Black screen hinders the client build on the target host

Toomas Tamm tt-fai at kky.ttu.ee
Wed Dec 4 12:09:16 CET 2013


Hello,

I have not yet installed wheezy on any of the strange-video machines we
have (going to do one in a couple of weeks), but the general
characteristic of suspicious modules is that they drive various frame
buffers. These tend to have "fb" in their name.

I currently have the following in my class/20-hwdetect.source , but this
has not been tested on suspicious hardware yet. Probably does not apply
to wheezy anyway (see the comment):

# wheezy does not have -m and modules.pcimap
depmod -m 2>/dev/null
if [ -f "/lib/modules/`uname -r`/modules.pcimap" ]; then
    for module in $(pcimodules) ; do
        if [ $module = "radeonfb" -o $module = "nvidiafb" -o $module = "cirrusfb" ] ; then
            # Loading the frame buffer modules messes up screens of certain hosts
            [ "$verbose" ] && echo Avoiding loading of kernel module $module
        else
            [ "$verbose" ] && echo loading kernel module $module
            modprobe "$module"
        fi
    done
fi

Maybe you can cook up your own solution based on that.

On Wed, 2013-12-04 at 01:27 -0500, George VerDuin wrote:

> In March, Toomas Tamm  believed the video interface hardware in my 
> particular host is a strange variety, and it seems correct to me. The 
> bad news is that his suggestion does not work today, and modprobe has 
> such a large list I doubt I will be able to sort it out.  The black 
> screen in March was solved by something unknown to me at this moment.  
> If no driver is the problem, I am most puzzled about why the interface 
> is shut down upon failure to find suitable driving software.  Why does 
> linux not return to whatever worked OK a few seconds earlier even though 
> it is not the ideal solution?

One trick I have used to debug this and other similar issues is to put
delays (via the sleep command) into the script, for example

for module in [something]
do 
    echo "now going to modprobe $module"
    sleep 5
    modprobe $module
done
echo "all modules loaded"
sleep 5

This way you will, after watching for some minutes, see exactly the last
command that gets executed before the screen goes blank.

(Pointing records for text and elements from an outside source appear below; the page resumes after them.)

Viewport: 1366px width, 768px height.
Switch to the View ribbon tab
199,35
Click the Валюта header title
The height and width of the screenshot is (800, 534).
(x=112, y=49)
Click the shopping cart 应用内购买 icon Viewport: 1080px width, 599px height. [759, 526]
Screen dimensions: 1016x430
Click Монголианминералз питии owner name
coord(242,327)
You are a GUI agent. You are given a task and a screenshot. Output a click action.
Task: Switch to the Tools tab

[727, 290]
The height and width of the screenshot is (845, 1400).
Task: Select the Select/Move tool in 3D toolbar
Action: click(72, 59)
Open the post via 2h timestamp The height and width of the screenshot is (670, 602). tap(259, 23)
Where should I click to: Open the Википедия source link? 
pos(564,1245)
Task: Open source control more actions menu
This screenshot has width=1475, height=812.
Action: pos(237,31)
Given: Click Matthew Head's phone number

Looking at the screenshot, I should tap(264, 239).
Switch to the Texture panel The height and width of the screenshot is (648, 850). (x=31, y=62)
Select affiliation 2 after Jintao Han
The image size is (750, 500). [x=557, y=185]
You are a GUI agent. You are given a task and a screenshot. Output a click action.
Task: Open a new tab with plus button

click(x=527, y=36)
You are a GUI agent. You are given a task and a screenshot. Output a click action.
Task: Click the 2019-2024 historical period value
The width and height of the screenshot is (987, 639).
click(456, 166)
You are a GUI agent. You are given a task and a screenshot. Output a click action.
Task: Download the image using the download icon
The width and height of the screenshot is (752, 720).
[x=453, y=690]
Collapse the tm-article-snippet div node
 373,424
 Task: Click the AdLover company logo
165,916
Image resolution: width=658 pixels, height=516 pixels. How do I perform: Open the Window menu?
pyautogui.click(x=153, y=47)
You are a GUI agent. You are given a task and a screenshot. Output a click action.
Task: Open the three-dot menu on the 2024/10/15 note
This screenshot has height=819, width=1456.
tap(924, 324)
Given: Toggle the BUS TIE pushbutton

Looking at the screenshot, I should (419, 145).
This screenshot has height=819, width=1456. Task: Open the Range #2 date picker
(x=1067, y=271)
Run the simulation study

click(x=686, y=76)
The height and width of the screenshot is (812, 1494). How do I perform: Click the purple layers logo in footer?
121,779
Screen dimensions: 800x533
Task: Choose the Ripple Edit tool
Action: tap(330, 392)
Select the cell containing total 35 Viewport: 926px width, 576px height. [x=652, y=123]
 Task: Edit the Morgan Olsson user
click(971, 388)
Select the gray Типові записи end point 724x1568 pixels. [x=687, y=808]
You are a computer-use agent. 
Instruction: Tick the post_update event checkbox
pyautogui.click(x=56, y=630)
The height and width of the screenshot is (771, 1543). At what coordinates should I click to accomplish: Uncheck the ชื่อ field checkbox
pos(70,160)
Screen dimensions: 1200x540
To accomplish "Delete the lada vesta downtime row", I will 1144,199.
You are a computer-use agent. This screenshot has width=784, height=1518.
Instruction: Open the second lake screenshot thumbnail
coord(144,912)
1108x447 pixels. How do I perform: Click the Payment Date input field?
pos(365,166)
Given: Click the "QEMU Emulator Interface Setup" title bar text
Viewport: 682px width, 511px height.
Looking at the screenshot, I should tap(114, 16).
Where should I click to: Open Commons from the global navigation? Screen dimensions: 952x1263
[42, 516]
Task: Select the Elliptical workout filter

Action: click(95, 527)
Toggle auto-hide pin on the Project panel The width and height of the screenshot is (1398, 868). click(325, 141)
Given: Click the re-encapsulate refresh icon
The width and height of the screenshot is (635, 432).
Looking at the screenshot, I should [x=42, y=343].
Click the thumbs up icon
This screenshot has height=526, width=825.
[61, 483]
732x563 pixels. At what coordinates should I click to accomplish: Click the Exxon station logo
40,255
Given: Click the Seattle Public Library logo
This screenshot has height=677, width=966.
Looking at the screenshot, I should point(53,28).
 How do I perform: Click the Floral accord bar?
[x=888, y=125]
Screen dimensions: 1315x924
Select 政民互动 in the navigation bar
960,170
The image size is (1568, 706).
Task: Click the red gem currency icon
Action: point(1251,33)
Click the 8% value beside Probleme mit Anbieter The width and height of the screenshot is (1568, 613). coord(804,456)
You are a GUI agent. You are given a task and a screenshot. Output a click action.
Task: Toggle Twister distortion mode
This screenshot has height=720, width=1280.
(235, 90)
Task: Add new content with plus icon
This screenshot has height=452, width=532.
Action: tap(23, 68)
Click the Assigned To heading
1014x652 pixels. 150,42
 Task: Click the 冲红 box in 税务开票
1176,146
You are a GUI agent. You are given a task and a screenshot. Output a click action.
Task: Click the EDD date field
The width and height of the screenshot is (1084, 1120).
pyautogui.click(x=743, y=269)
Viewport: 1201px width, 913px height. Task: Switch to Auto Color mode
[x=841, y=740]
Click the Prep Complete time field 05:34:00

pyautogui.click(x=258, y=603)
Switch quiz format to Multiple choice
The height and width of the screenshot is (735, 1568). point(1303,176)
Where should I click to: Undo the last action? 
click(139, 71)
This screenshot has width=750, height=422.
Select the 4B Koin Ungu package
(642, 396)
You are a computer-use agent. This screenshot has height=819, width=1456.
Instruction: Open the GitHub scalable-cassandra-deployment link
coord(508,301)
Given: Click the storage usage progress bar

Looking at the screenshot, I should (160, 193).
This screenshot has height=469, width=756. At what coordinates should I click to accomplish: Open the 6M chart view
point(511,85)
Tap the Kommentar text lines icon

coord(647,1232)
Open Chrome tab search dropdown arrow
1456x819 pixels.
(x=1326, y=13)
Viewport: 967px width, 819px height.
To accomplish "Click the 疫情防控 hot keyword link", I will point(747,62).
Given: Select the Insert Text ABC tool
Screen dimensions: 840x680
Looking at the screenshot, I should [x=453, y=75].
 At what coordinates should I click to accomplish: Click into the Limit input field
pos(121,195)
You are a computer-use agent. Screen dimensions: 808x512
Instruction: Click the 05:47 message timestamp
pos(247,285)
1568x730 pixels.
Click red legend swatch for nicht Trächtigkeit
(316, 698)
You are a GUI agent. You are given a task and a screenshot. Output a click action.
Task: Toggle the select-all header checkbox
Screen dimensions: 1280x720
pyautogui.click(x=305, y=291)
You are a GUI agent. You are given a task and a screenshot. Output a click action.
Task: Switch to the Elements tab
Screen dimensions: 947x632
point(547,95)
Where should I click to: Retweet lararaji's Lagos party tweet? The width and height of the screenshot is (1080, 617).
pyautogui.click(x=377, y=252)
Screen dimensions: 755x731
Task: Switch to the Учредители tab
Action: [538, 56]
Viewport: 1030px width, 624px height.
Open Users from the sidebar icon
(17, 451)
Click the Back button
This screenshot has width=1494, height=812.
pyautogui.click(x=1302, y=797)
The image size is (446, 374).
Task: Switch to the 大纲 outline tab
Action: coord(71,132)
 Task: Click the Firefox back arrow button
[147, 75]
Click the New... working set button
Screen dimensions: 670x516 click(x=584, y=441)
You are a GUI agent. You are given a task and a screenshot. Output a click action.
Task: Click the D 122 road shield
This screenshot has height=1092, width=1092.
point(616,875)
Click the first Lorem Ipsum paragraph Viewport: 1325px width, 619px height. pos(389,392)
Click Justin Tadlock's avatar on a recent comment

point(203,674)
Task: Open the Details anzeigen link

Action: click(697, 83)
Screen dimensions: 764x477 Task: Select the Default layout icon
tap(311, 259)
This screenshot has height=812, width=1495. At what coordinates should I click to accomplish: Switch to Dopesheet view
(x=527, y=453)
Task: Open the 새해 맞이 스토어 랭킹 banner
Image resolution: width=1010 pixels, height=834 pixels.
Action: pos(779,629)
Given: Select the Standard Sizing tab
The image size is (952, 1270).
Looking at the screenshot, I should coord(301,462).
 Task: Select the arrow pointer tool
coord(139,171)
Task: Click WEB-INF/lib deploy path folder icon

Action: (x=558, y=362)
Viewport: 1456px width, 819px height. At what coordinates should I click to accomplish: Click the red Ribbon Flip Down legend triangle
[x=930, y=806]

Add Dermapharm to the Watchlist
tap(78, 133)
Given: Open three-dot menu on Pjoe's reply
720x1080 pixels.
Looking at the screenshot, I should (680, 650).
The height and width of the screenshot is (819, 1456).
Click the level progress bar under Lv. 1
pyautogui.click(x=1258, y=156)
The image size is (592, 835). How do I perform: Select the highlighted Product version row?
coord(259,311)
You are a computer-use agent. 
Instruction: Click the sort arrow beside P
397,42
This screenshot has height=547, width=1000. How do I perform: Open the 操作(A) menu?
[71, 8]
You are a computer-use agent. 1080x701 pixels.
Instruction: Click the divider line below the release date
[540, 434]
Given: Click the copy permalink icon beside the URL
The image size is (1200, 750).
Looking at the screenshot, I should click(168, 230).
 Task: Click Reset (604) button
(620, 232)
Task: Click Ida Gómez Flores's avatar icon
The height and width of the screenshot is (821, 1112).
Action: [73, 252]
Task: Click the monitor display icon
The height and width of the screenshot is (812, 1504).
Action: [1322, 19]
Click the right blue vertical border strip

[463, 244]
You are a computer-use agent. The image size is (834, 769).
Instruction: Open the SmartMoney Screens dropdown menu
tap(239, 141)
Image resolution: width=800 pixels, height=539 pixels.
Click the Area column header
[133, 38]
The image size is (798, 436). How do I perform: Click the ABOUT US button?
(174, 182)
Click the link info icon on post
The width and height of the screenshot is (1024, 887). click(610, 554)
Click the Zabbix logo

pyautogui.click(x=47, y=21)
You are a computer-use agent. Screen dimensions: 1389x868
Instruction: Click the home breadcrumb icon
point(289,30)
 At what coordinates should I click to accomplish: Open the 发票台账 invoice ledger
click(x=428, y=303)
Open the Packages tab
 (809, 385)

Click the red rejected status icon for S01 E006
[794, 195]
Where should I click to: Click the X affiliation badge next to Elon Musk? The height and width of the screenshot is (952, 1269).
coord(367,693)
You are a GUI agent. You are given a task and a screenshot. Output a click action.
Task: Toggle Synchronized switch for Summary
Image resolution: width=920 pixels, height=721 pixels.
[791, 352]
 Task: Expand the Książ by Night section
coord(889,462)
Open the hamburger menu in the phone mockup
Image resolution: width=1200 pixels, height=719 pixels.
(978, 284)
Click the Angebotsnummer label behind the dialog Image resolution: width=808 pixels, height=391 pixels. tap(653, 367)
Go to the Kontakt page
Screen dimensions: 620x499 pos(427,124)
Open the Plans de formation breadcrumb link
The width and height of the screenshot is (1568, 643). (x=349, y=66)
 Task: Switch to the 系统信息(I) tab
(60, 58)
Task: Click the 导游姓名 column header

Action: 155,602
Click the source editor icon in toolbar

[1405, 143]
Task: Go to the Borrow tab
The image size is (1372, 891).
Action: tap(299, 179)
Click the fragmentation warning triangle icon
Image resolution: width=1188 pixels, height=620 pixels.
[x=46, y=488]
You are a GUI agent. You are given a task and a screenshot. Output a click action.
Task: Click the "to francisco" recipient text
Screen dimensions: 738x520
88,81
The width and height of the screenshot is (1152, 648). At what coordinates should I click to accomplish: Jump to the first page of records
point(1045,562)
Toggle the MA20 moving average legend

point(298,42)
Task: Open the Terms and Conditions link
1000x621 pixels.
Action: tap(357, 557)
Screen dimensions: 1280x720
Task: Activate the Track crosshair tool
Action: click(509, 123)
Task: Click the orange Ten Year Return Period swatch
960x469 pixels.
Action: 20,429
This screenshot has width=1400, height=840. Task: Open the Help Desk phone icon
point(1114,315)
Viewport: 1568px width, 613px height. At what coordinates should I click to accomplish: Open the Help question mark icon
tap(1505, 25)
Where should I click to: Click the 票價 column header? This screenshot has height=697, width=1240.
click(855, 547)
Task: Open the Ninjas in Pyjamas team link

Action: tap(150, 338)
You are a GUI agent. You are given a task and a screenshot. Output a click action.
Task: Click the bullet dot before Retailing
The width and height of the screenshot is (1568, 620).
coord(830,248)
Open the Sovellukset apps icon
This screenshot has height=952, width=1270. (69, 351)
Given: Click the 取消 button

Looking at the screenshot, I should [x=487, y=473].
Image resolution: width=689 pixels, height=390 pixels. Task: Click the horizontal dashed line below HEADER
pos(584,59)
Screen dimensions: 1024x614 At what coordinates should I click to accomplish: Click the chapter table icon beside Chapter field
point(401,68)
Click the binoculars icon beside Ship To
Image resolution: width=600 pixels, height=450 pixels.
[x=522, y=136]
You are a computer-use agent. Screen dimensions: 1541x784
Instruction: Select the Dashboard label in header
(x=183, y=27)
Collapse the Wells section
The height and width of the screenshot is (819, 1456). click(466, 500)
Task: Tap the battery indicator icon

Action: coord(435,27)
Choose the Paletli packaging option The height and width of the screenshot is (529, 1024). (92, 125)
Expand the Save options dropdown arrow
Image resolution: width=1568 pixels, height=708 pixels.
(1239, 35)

You may record
the screen with a video camera (hint: most smartphones have the
functionality as well) if you want to make sure you do not miss
anything.

If it is not modprobe, keep adding similar debug statements into other
parts of the FAI scripts. The great thing about FAI is, that it is a
collection of scripts after all, and thus very easy to modify and debug.